Chinese battery giants can win the recycling race. Metals recovered from spent car cells could be worth more than $20 billion a year within a decade, according to Berenberg research, driven by demand for ingredients like lithium and cobalt. Established recyclers have a head start, but with half of the world’s electric cars sold in the People’s Republic, local manufacturers like Contemporary Amperex Technologies and BYD, can pull ahead.
Competition from the world’s largest auto market, though, is tough. China has subsidised green cars and promoted companies like $22 billion battery manufacturer CATL. It also has volume on its side: Beijing wants sales of new energy vehicles to touch 7 million by 2025, up from 500,000 in 2017. To kick-start recycling, regulators have also made automakers responsible for the disposal of old cells: they typically then call on local suppliers like CATL or Warren Buffett-backed batteries-to-cars conglomerate BYD. Finally, a drive to impose uniform standards could make it easier to achieve automation and economies of scale fast.
For Beijing’s battery champions, there’s a double pay-off.
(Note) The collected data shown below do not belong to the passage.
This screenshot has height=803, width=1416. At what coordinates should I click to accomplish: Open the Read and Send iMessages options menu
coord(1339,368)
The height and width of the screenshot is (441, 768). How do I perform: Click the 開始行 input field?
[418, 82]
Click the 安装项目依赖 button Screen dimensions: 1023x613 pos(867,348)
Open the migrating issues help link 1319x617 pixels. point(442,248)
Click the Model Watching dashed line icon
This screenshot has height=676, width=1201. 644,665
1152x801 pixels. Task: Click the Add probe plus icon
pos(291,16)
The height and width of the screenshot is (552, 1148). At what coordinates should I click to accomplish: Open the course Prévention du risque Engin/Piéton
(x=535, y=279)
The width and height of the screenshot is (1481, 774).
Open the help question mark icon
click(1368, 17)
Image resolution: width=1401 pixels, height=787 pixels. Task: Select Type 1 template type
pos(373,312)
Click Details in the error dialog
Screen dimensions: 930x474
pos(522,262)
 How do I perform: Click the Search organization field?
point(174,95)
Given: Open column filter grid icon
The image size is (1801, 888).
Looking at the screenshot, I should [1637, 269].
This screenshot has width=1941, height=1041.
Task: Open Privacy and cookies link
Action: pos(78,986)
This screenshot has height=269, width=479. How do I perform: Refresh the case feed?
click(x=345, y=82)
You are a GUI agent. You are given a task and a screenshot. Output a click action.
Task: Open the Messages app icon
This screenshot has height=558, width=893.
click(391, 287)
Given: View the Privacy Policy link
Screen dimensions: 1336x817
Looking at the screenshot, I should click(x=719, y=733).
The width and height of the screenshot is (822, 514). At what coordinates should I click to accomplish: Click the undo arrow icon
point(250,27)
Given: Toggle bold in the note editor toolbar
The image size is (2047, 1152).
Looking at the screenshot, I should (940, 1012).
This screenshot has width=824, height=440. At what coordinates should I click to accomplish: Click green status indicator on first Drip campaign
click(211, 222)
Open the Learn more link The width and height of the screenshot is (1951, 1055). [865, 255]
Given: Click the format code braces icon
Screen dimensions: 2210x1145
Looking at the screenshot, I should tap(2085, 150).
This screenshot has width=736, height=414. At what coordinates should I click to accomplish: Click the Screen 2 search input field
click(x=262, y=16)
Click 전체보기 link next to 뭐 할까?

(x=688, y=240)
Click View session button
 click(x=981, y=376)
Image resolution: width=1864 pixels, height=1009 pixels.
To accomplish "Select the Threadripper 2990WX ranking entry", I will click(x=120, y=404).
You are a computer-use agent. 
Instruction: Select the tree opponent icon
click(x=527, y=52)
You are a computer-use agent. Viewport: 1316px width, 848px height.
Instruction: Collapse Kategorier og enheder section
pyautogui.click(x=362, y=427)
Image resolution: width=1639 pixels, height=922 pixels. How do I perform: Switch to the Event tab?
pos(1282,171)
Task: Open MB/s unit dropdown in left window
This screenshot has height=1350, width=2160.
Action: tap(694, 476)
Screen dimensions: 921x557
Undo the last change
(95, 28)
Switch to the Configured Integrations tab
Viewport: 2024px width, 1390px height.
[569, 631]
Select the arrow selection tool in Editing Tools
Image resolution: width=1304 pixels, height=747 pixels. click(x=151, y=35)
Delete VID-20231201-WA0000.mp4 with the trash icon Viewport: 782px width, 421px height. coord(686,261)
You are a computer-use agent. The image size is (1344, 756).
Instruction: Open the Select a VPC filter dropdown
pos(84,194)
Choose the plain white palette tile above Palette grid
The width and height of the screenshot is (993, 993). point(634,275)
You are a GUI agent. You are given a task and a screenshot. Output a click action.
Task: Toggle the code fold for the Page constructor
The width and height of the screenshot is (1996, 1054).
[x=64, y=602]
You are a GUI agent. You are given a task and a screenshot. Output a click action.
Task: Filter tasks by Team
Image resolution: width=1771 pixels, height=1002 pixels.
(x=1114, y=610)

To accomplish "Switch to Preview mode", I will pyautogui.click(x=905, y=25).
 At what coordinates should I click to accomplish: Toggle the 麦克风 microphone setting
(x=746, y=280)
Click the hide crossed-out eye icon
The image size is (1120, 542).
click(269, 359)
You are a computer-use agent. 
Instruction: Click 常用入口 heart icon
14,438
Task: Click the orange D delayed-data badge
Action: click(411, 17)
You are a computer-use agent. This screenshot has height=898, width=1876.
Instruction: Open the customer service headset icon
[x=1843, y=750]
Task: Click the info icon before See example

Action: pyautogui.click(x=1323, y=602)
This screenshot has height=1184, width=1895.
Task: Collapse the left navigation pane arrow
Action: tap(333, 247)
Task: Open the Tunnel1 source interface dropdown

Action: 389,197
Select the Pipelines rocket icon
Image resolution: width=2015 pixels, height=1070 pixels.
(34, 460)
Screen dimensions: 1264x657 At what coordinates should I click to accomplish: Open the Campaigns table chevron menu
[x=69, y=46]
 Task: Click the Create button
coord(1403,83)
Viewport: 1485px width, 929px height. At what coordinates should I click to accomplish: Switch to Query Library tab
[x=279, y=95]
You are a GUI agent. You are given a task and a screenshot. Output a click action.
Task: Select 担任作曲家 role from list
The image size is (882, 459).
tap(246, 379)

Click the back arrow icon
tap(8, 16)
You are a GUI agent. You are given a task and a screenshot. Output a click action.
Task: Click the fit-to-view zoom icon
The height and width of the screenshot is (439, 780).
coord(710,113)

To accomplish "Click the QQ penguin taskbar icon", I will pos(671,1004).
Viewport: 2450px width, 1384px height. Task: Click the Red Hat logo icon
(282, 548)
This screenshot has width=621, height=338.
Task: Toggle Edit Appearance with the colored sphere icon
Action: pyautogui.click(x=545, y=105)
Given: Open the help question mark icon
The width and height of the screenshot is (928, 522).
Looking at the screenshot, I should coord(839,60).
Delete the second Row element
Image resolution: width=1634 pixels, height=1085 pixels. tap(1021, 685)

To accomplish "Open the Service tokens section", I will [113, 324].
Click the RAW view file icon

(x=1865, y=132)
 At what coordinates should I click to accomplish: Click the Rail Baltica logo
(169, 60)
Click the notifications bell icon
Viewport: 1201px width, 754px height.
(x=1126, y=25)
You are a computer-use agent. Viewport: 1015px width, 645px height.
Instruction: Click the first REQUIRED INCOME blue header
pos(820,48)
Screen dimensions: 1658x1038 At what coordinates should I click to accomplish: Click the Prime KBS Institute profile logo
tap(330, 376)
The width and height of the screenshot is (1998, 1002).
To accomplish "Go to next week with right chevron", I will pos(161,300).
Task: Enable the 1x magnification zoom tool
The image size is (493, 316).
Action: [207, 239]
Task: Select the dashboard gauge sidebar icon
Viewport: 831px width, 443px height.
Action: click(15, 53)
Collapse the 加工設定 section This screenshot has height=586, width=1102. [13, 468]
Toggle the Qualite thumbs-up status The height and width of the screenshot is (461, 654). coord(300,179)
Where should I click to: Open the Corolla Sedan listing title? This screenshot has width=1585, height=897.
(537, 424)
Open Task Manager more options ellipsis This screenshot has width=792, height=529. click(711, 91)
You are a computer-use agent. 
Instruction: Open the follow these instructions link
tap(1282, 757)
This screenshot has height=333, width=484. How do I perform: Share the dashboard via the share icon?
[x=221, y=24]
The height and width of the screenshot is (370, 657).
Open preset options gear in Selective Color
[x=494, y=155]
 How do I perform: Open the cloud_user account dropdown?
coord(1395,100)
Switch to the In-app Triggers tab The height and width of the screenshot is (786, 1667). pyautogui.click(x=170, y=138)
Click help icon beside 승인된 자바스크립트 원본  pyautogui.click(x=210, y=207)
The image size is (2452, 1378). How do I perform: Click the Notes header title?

They can charge for the safe disposal and secure raw material for their growing factories – CATL and BYD target a combined 110 gigawatt hours of capacity by 2020, equivalent to more than three times Tesla’s gigafactory. The opportunity to secure ingredients like cobalt is especially attractive: prices have doubled in two years and supply is concentrated in the Democratic Republic of Congo. That access could give them an edge over behemoths like Panasonic.
CATL has invested in a local recycler, while BYD says it is opening a facility in Shanghai this year. China is revving up for a recycling race. Rivals best brace for a scrap.